» **WHAT YOU NEED TO DO**: Where the word "agent" occurs in a line of the data, return the whole line.

» **INPUT DATA**:

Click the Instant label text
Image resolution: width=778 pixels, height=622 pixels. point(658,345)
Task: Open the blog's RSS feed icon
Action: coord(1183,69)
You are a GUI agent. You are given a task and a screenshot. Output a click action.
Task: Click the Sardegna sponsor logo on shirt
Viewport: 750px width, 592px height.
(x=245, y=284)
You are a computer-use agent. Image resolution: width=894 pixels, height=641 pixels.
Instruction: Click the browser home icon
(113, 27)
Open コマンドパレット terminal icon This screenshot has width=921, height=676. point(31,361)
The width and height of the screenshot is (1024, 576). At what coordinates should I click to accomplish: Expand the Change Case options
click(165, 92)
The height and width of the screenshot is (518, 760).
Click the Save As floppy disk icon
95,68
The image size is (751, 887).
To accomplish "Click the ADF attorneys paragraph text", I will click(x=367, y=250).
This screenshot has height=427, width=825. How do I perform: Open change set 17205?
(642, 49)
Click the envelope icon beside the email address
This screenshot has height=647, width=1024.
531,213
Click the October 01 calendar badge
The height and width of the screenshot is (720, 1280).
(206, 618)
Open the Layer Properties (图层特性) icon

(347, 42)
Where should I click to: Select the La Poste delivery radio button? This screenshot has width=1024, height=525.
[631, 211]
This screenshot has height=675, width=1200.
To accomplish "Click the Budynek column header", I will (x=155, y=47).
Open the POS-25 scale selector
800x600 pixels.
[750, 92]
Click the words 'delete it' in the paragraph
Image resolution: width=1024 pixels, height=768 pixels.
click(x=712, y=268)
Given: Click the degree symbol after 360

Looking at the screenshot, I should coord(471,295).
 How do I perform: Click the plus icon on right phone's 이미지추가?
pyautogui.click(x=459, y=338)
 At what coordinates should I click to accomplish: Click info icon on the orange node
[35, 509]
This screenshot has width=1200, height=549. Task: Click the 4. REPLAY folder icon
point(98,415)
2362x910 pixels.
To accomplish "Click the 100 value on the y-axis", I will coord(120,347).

» **RESPONSE TO THIS TASK**:
You are a GUI agent. You are given a task and a screenshot. Output a click action.
You are a computer-use agent. Image resolution: width=894 pixels, height=641 pixels.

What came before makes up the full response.